That is one of those good news-bad news deals though. We were undergoing a liquidity event in 2008 just as we are now. Everything was getting sold because they could sell it. That’s true today. What resource investors have to understand is that this is 100% temporary. Yes, shares are getting creamed but it will end and when the DOW and S&P are much lower, gold and resource stocks are going a lot higher. But gold and silver went sideways from September of 2008 for another four months. That could happen again.
So instead of whining about how low your stocks are, you need to be trimming the dead beats and putting in stink bids for the low hanging fruit. What you do over the next four months is literally going to make you rich or keep you poor. If you think this is a disaster, you are going to end up poor. If you understand what an incredible opportunity it is, you are going to be rich in a year. Bob Hoye says the time to buy gold shares will be November but I see a lot of low hanging fruit right now.
I have written a book a year for pretty much the last five or six years. They are especially valuable today because they will show you how to avoid being part of the crowd that always gets slaughtered.
If you have not read, Nobody Knows Anything or Basic Investing in Resource Stocks you are being either penny wise and pound foolish or just plain stupid. I tell people how to make money. There isn’t any magic to it. You have to make yourself learn to buy low and sell high. Right now the mass of investors is in a panic and trying to figure out how to sell so they can catch the bottom. This is the bottom, you need to be buying, not selling and I tell you how. You can read both books for under $10. If I was a total idiot doing nothing more that putting words on a page it would still be worth spending $10 in the hope that something I say makes sense.
Frankly in 2008 there were hundreds of interesting crapshoots in the resource market. But they were just crapshoots and most of them died on the vine, as they should have. The quality of stocks today is ten times higher. I am going to cover some of my favorites but there are dozens of quality companies out there with real stories selling for pennies. Unlike any other time frame for investing that I am familiar with, you have to take a global point of view. We are in the end phase that happens after every roaring stupid bull market where people pay silly prices for NFTs of farts. We are going to transition from paper assets to real assets.

Entries on target coordinates
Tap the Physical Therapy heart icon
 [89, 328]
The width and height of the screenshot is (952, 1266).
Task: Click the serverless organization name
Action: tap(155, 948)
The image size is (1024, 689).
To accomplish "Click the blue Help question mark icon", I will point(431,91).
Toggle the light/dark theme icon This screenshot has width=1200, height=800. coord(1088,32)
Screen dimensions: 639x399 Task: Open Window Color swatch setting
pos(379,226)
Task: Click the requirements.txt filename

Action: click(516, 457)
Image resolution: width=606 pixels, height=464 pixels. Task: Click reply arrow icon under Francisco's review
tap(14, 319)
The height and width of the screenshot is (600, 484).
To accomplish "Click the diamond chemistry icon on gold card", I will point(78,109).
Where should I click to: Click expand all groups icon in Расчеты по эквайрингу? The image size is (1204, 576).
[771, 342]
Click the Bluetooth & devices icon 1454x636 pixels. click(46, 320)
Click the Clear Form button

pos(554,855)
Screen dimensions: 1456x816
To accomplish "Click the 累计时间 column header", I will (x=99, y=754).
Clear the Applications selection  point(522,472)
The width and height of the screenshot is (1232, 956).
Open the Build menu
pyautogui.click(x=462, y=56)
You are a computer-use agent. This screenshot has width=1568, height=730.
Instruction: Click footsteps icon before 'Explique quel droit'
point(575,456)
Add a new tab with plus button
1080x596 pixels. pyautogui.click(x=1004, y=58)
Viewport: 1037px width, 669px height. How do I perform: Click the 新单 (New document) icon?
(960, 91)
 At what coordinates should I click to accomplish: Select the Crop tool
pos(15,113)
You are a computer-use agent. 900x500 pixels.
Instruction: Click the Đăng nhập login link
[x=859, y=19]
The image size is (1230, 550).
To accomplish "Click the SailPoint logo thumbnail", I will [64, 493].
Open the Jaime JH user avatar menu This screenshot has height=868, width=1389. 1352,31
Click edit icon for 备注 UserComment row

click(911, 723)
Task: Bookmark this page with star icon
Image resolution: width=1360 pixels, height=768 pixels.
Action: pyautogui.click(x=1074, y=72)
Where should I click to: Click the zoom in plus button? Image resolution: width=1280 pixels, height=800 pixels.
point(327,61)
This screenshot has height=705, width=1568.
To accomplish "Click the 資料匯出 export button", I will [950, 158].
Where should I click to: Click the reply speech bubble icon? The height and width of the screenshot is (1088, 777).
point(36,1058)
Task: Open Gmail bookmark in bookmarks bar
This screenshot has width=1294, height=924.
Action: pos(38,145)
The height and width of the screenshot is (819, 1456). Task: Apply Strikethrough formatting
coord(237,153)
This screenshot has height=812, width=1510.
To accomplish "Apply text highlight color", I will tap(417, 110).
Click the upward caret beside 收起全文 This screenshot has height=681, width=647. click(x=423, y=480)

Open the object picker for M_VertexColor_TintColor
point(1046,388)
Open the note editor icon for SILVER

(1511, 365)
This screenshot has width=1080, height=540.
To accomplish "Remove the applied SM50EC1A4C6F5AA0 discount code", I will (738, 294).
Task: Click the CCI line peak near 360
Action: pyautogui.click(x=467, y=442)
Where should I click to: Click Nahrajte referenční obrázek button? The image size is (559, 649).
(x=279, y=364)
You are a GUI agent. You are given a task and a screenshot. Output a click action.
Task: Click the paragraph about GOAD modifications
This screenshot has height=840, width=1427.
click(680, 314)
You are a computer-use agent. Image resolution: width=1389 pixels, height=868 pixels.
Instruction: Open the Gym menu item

▶ REQUIRED TASK 1
Please extract the passage on resource stocks and reproduce all of it word for word.
▶ REQUIRED TASK 2
Put the records between the lines holding "Click the Bluetooth" and "pyautogui.click(x=462, y=56)", inclusive, into a two-column CSV with the columns request and answer. Give one row per request, with each value in a single quoted field and line breaks replaced by spaces.
The passage and the records are separate material.

▶ FINAL RESULT 1
That is one of those good news-bad news deals though. We were undergoing a liquidity event in 2008 just as we are now. Everything was getting sold because they could sell it. That’s true today. What resource investors have to understand is that this is 100% temporary. Yes, shares are getting creamed but it will end and when the DOW and S&P are much lower, gold and resource stocks are going a lot higher. But gold and silver went sideways from September of 2008 for another four months. That could happen again.
So instead of whining about how low your stocks are, you need to be trimming the dead beats and putting in stink bids for the low hanging fruit. What you do over the next four months is literally going to make you rich or keep you poor. If you think this is a disaster, you are going to end up poor. If you understand what an incredible opportunity it is, you are going to be rich in a year. Bob Hoye says the time to buy gold shares will be November but I see a lot of low hanging fruit right now.
I have written a book a year for pretty much the last five or six years. They are especially valuable today because they will show you how to avoid being part of the crowd that always gets slaughtered.
If you have not read, Nobody Knows Anything or Basic Investing in Resource Stocks you are being either penny wise and pound foolish or just plain stupid. I tell people how to make money. There isn’t any magic to it. You have to make yourself learn to buy low and sell high. Right now the mass of investors is in a panic and trying to figure out how to sell so they can catch the bottom. This is the bottom, you need to be buying, not selling and I tell you how. You can read both books for under $10. If I was a total idiot doing nothing more that putting words on a page it would still be worth spending $10 in the hope that something I say makes sense.
Frankly in 2008 there were hundreds of interesting crapshoots in the resource market. But they were just crapshoots and most of them died on the vine, as they should have. The quality of stocks today is ten times higher. I am going to cover some of my favorites but there are dozens of quality companies out there with real stories selling for pennies. Unlike any other time frame for investing that I am familiar with, you have to take a global point of view. We are in the end phase that happens after every roaring stupid bull market where people pay silly prices for NFTs of farts. We are going to transition from paper assets to real assets.

▶ FINAL RESULT 2
request,answer
"Click the Bluetooth & devices icon 1454x636 pixels.","click(46, 320)"
"Click the Clear Form button","pos(554,855)"
"Screen dimensions: 1456x816 To accomplish ""Click the 累计时间 column header"",","I will (x=99, y=754)."
"Clear the Applications selection","point(522,472)"
"The width and height of the screenshot is (1232, 956). Open the Build menu","pyautogui.click(x=462, y=56)"